» Passage
/---

Because we did a "fit" run, the fit_results object consists of a big slab of honking text in the parameters table and not much else.


In [5]:
assert not fit_results.predictions
print  "The length of the big CLOB is %s"%len(fit_results.parameters["fitted CLOB"]["value"])


The length of the big CLOB is 1832065

This is a big honking string, but lets not be afraid. CSV should be ok handling it.


In [6]:
solnFactory.csv.write_directory(fit_results, "archived_results", allow_overwrite=True)

OK, now pretend the whole system took a nice long nappy nap. When it woke up, some user came along and entered data that just so happened to be equivalent to every 10th record (starting with the 6th record) of the original data.


In [7]:
data_to_predict = dataFactory.TicDat()
for i,r in enumerate(fit_data.messages): # messages has no primary key so it is akin to a list
    if i%10 == 5:
        data_to_predict.messages.append({"message":r["message"], 
                                         "label":"IGNORED BECAUSE I'M NOW GOING TO PREDICT"})

The user knows he wants to predict this data, so he sets the parameter correctly.


In [8]:
data_to_predict.parameters["mode"] = "predict"

Here, the fitted CLOB that we archived before the nap is now going to be recovered and used to recreate the predictor object.

(The OCP will have some special gizmos to facilitate this "what used to be an output is now an input".)


In [9]:
import csv # doing some extra magic here to make sure csv works properly...
csv.field_size_limit(sys.maxsize) # with our massive field from before
recovered_fit_results = solnFactory.csv.create_tic_dat("archived_results")
data_to_predict.parameters["fitted CLOB"] = \
    recovered_fit_results.parameters["fitted CLOB"]["value"]

OK, lets see if it works!


In [10]:
predict_results = run(data_to_predict, 
                      LogFile("output_predict.txt"), LogFile("error_predict.txt"))

In [11]:
len(predict_results.predictions)


Out[11]:
557

In [12]:
len(predict_results.predictions) == len(data_to_predict.messages)


Out[12]:
True

OK, it looked like something good happened, but lets examine it a little more closely. I'm going to go back and pick out the labels associated with the data_to_predict messages.


In [13]:
labels = []
for i,r in enumerate(fit_data.messages): # messages has no primary key so it is akin to a list
    if i%10 == 5:
        labels.append(r["label"])
assert len(labels) == len(predict_results.predictions) == len(data_to_predict.messages)
{_:len([x for x in labels if x == _]) for _ in ["ham","spam"]}


Out[13]:
{'ham': 490, 'spam': 67}

And now I'll just see how well those labels matched up against the predictions. (Again, this notebook isn't focused on rigorous ML methodology. I'm execrising the ml_spam file, in the same way you can exercise your own ticdat compatible ML engine).


In [14]:
worked = 0
for l,p in zip(labels, predict_results.predictions):
    if l == p["prediction"]:
        worked += 1
print "It recreated %s out of %s"%(worked, len(labels))

\---

» Request
Please reproduce the notebook excerpt word for word, from "The length of the big CLOB is 1832065" to "the original data.". The rows after this are separate from the notebook excerpt.

» Excerpted data
/---

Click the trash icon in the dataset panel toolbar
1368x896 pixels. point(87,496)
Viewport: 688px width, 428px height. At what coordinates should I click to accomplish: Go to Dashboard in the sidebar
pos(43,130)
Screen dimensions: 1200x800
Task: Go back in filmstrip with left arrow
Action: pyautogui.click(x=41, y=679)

\---

» Written answer
The length of the big CLOB is 1832065

This is a big honking string, but lets not be afraid. CSV should be ok handling it.


In [6]:
solnFactory.csv.write_directory(fit_results, "archived_results", allow_overwrite=True)

OK, now pretend the whole system took a nice long nappy nap. When it woke up, some user came along and entered data that just so happened to be equivalent to every 10th record (starting with the 6th record) of the original data.